### Records for this task

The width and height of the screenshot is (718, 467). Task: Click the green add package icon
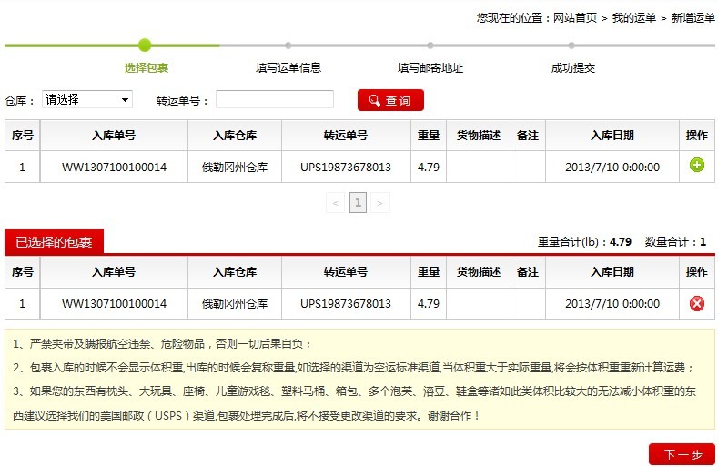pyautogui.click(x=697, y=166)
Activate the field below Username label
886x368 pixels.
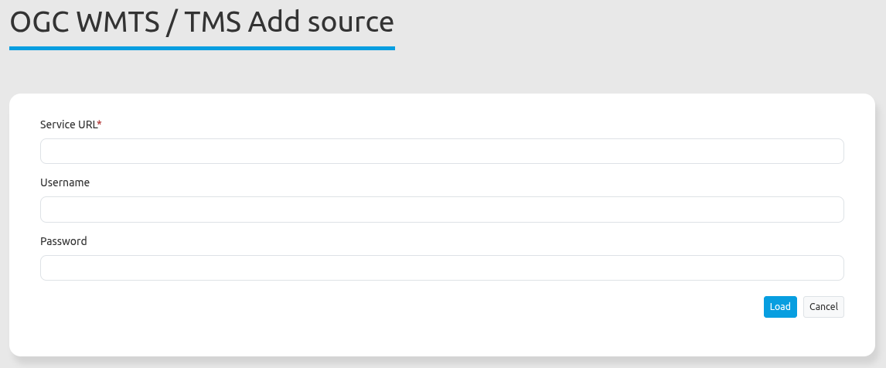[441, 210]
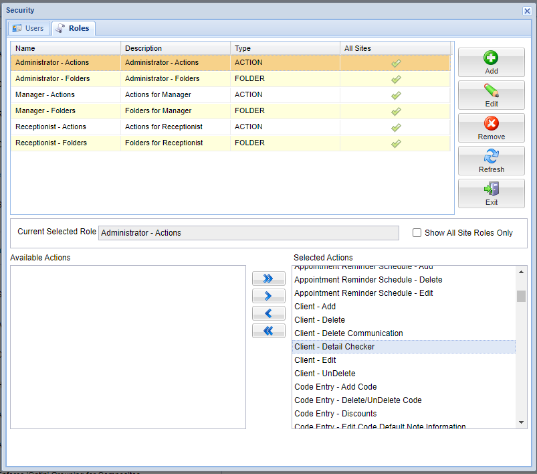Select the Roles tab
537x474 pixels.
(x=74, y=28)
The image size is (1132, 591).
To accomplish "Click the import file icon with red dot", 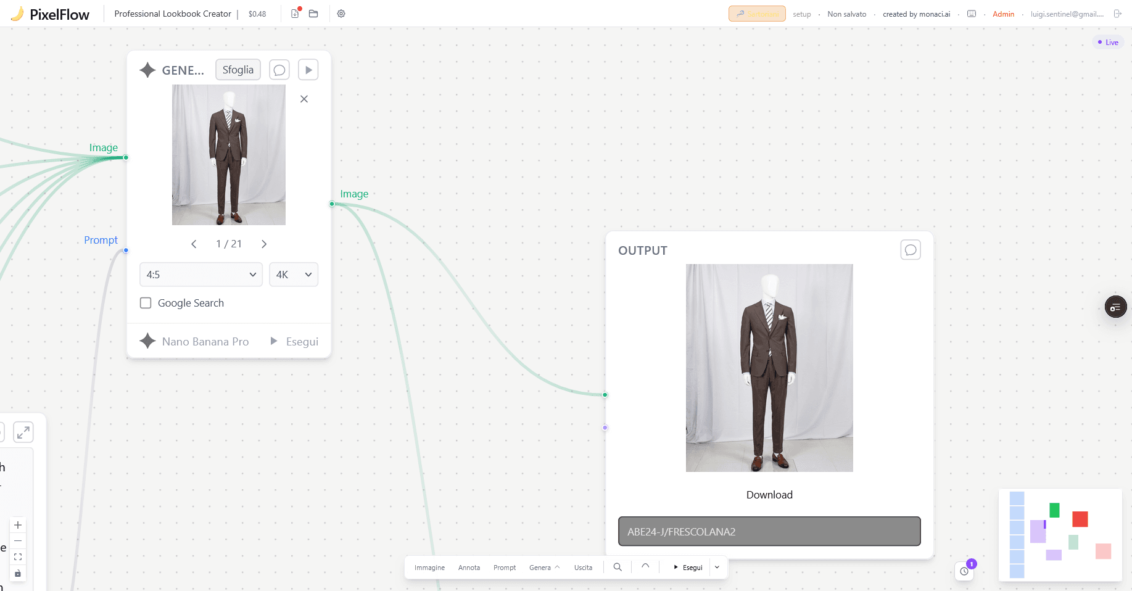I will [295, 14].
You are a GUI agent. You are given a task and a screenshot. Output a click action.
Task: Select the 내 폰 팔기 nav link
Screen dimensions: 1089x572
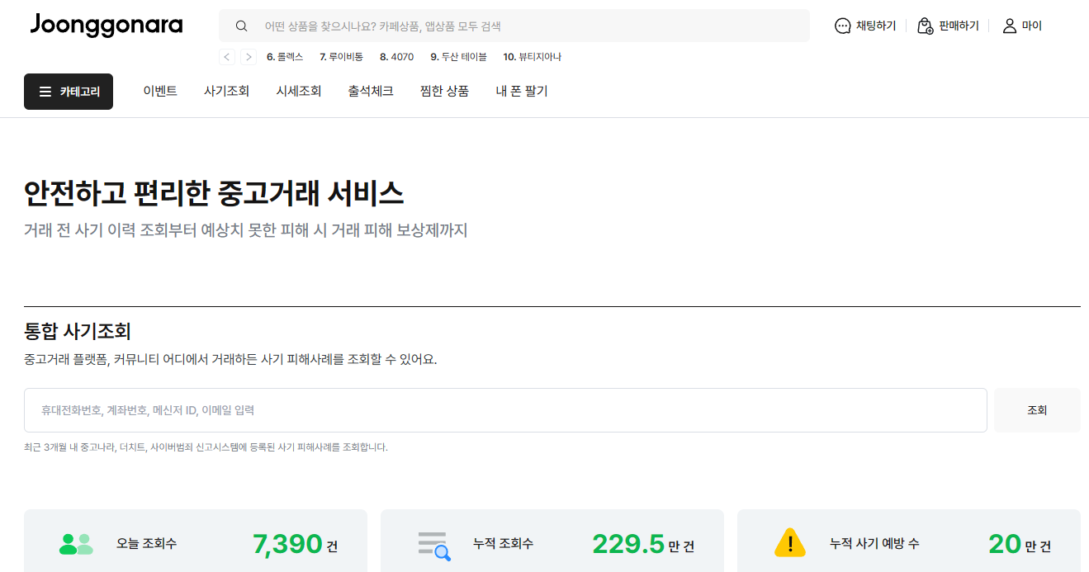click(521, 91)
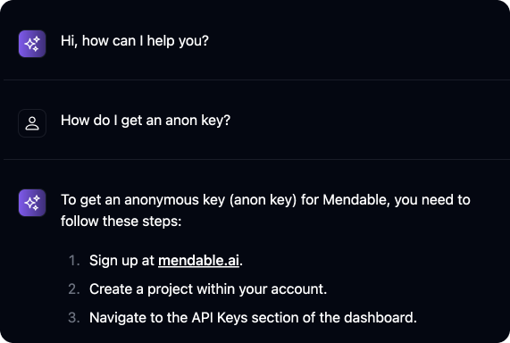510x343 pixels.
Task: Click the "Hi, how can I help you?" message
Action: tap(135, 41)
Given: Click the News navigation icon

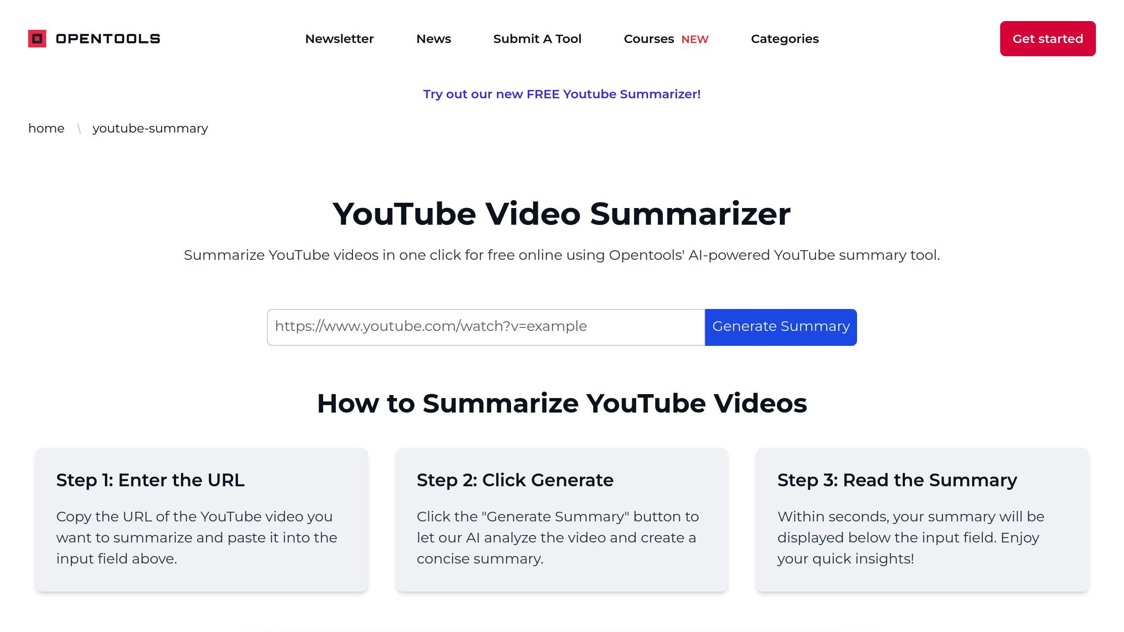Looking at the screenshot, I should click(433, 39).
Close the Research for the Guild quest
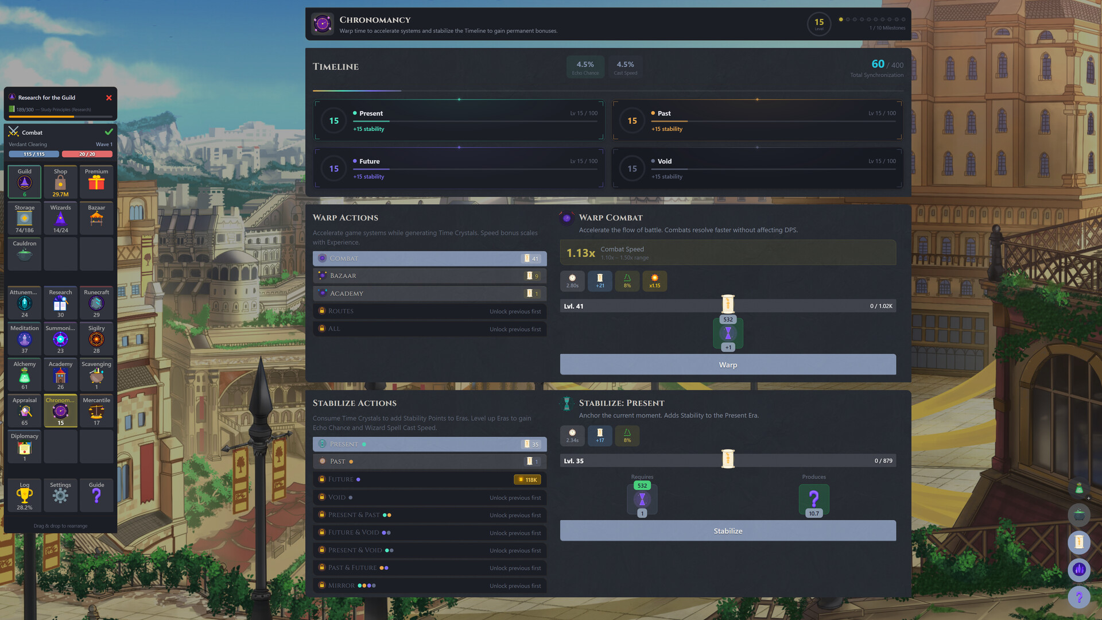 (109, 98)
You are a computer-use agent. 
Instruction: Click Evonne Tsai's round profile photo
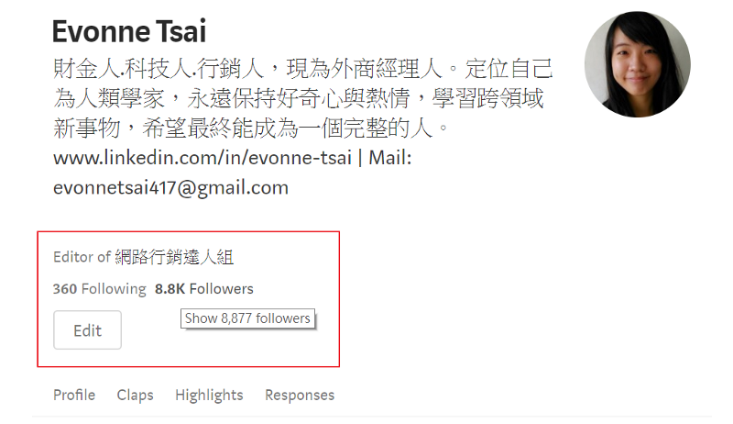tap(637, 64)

######

Your instructions —
Scale everything from the line containing "Close the Research for the Guild quest" down to the end of the records, and give those lines again with the requests included. Multiply every coordinate in the answers by 1.25 and round to whole numbers, with halves going up. Leave the pictures out of your answer.

Solution to this task —
Close the Research for the Guild quest
 (136, 123)
You are a computer-use agent. 
Instruction: Click Evonne Tsai's round profile photo
tap(796, 80)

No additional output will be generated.